#### [Exercise requirements]
Character for character, reproduce every entry below.

[Saved data entries]
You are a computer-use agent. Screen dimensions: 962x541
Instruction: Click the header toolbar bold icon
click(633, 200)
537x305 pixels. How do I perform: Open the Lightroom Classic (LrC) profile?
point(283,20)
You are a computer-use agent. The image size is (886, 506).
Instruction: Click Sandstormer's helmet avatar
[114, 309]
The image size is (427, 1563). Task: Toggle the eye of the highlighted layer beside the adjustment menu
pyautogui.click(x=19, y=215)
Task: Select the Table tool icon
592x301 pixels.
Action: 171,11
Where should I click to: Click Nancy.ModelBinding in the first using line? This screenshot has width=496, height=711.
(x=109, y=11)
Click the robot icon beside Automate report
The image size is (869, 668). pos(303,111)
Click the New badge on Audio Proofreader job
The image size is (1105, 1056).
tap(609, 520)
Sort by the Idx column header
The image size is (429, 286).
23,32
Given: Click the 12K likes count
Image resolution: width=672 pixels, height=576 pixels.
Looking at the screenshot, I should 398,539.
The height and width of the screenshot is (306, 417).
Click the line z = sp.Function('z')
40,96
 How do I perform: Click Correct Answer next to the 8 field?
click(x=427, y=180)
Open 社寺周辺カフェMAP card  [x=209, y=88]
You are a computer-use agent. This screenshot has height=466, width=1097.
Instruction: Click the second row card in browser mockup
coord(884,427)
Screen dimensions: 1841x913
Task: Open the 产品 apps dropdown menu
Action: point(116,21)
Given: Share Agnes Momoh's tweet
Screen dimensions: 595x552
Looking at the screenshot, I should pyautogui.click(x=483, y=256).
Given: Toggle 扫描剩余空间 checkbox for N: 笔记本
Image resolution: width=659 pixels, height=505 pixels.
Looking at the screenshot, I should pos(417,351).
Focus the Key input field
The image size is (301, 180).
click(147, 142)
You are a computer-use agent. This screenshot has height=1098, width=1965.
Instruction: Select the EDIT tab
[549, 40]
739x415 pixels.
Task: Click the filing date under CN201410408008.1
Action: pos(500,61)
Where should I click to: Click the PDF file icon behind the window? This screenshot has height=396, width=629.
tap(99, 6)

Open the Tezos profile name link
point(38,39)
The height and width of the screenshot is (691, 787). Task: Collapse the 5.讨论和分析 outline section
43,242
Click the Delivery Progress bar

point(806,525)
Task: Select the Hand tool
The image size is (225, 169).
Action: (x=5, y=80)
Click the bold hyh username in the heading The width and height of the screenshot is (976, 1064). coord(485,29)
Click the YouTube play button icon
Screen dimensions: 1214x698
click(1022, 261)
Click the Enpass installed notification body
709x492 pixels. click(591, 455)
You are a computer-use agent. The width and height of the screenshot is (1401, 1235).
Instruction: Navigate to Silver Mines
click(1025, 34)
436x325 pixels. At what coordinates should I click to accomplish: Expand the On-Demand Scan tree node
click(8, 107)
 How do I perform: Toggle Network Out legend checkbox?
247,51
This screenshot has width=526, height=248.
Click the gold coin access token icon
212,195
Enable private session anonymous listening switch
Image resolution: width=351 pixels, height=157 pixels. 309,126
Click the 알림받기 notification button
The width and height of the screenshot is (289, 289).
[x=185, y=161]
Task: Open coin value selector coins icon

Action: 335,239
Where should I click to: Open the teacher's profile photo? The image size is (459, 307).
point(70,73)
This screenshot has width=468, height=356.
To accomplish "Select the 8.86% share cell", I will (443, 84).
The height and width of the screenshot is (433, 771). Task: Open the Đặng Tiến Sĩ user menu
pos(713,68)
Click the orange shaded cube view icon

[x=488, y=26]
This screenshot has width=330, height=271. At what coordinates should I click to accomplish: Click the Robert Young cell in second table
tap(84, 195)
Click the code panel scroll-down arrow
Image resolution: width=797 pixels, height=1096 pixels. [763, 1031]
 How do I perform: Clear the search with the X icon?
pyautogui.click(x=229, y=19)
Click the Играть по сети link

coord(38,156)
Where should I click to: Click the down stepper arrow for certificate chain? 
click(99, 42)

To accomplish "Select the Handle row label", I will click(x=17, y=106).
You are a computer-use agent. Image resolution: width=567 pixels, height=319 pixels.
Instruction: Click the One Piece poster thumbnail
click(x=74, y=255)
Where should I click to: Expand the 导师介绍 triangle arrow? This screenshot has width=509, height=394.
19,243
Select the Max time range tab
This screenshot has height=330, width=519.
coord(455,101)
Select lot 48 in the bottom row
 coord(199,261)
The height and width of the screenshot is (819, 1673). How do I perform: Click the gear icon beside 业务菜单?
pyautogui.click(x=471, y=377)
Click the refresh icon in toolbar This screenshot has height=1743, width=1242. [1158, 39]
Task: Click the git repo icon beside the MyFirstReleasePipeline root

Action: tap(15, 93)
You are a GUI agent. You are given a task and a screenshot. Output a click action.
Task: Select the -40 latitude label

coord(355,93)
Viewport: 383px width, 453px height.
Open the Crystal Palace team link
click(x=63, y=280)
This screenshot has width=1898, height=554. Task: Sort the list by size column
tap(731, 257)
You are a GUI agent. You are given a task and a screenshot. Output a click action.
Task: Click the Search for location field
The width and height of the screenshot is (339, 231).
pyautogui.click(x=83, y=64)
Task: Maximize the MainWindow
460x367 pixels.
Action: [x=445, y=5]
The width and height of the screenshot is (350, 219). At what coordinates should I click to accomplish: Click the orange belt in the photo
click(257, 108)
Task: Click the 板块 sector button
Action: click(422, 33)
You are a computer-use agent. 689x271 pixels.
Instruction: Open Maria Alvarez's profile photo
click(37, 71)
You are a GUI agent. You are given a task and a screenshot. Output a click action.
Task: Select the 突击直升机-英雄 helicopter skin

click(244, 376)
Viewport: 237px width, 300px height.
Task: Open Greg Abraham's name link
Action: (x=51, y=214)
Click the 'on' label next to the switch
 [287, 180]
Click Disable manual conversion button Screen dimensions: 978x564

#### [Result of the exercise]
You are a computer-use agent. Screen dimensions: 962x541
Instruction: Click the header toolbar bold icon
click(633, 200)
537x305 pixels. How do I perform: Open the Lightroom Classic (LrC) profile?
point(283,20)
You are a computer-use agent. The image size is (886, 506).
Instruction: Click Sandstormer's helmet avatar
[114, 309]
The image size is (427, 1563). Task: Toggle the eye of the highlighted layer beside the adjustment menu
pyautogui.click(x=19, y=215)
Task: Select the Table tool icon
592x301 pixels.
Action: 171,11
Where should I click to: Click Nancy.ModelBinding in the first using line? This screenshot has width=496, height=711.
(x=109, y=11)
Click the robot icon beside Automate report
The image size is (869, 668). pos(303,111)
Click the New badge on Audio Proofreader job
The image size is (1105, 1056).
tap(609, 520)
Sort by the Idx column header
The image size is (429, 286).
23,32
Given: Click the 12K likes count
Image resolution: width=672 pixels, height=576 pixels.
Looking at the screenshot, I should 398,539.
The height and width of the screenshot is (306, 417).
Click the line z = sp.Function('z')
40,96
 How do I perform: Click Correct Answer next to the 8 field?
click(x=427, y=180)
Open 社寺周辺カフェMAP card  [x=209, y=88]
You are a computer-use agent. This screenshot has height=466, width=1097.
Instruction: Click the second row card in browser mockup
coord(884,427)
Screen dimensions: 1841x913
Task: Open the 产品 apps dropdown menu
Action: point(116,21)
Given: Share Agnes Momoh's tweet
Screen dimensions: 595x552
Looking at the screenshot, I should pyautogui.click(x=483, y=256).
Given: Toggle 扫描剩余空间 checkbox for N: 笔记本
Image resolution: width=659 pixels, height=505 pixels.
Looking at the screenshot, I should pos(417,351).
Focus the Key input field
The image size is (301, 180).
click(147, 142)
You are a computer-use agent. This screenshot has height=1098, width=1965.
Instruction: Select the EDIT tab
[549, 40]
739x415 pixels.
Task: Click the filing date under CN201410408008.1
Action: pos(500,61)
Where should I click to: Click the PDF file icon behind the window? This screenshot has height=396, width=629.
tap(99, 6)

Open the Tezos profile name link
point(38,39)
The height and width of the screenshot is (691, 787). Task: Collapse the 5.讨论和分析 outline section
43,242
Click the Delivery Progress bar

point(806,525)
Task: Select the Hand tool
The image size is (225, 169).
Action: (x=5, y=80)
Click the bold hyh username in the heading The width and height of the screenshot is (976, 1064). coord(485,29)
Click the YouTube play button icon
Screen dimensions: 1214x698
click(1022, 261)
Click the Enpass installed notification body
709x492 pixels. click(591, 455)
You are a computer-use agent. The width and height of the screenshot is (1401, 1235).
Instruction: Navigate to Silver Mines
click(1025, 34)
436x325 pixels. At what coordinates should I click to accomplish: Expand the On-Demand Scan tree node
click(8, 107)
 How do I perform: Toggle Network Out legend checkbox?
247,51
This screenshot has width=526, height=248.
Click the gold coin access token icon
212,195
Enable private session anonymous listening switch
Image resolution: width=351 pixels, height=157 pixels. 309,126
Click the 알림받기 notification button
The width and height of the screenshot is (289, 289).
[x=185, y=161]
Task: Open coin value selector coins icon

Action: 335,239
Where should I click to: Open the teacher's profile photo? The image size is (459, 307).
point(70,73)
This screenshot has width=468, height=356.
To accomplish "Select the 8.86% share cell", I will (443, 84).
The height and width of the screenshot is (433, 771). Task: Open the Đặng Tiến Sĩ user menu
pos(713,68)
Click the orange shaded cube view icon

[x=488, y=26]
This screenshot has width=330, height=271. At what coordinates should I click to accomplish: Click the Robert Young cell in second table
tap(84, 195)
Click the code panel scroll-down arrow
Image resolution: width=797 pixels, height=1096 pixels. [763, 1031]
 How do I perform: Clear the search with the X icon?
pyautogui.click(x=229, y=19)
Click the Играть по сети link

coord(38,156)
Where should I click to: Click the down stepper arrow for certificate chain? 
click(99, 42)

To accomplish "Select the Handle row label", I will click(x=17, y=106).
You are a computer-use agent. Image resolution: width=567 pixels, height=319 pixels.
Instruction: Click the One Piece poster thumbnail
click(x=74, y=255)
Where should I click to: Expand the 导师介绍 triangle arrow? This screenshot has width=509, height=394.
19,243
Select the Max time range tab
This screenshot has height=330, width=519.
coord(455,101)
Select lot 48 in the bottom row
 coord(199,261)
The height and width of the screenshot is (819, 1673). How do I perform: Click the gear icon beside 业务菜单?
pyautogui.click(x=471, y=377)
Click the refresh icon in toolbar This screenshot has height=1743, width=1242. [1158, 39]
Task: Click the git repo icon beside the MyFirstReleasePipeline root

Action: tap(15, 93)
You are a GUI agent. You are given a task and a screenshot. Output a click action.
Task: Select the -40 latitude label

coord(355,93)
Viewport: 383px width, 453px height.
Open the Crystal Palace team link
click(x=63, y=280)
This screenshot has width=1898, height=554. Task: Sort the list by size column
tap(731, 257)
You are a GUI agent. You are given a task and a screenshot. Output a click action.
Task: Click the Search for location field
The width and height of the screenshot is (339, 231).
pyautogui.click(x=83, y=64)
Task: Maximize the MainWindow
460x367 pixels.
Action: [x=445, y=5]
The width and height of the screenshot is (350, 219). At what coordinates should I click to accomplish: Click the orange belt in the photo
click(257, 108)
Task: Click the 板块 sector button
Action: click(422, 33)
You are a computer-use agent. 689x271 pixels.
Instruction: Open Maria Alvarez's profile photo
click(37, 71)
You are a GUI agent. You are given a task and a screenshot. Output a click action.
Task: Select the 突击直升机-英雄 helicopter skin

click(244, 376)
Viewport: 237px width, 300px height.
Task: Open Greg Abraham's name link
Action: (x=51, y=214)
Click the 'on' label next to the switch
 [287, 180]
Click Disable manual conversion button Screen dimensions: 978x564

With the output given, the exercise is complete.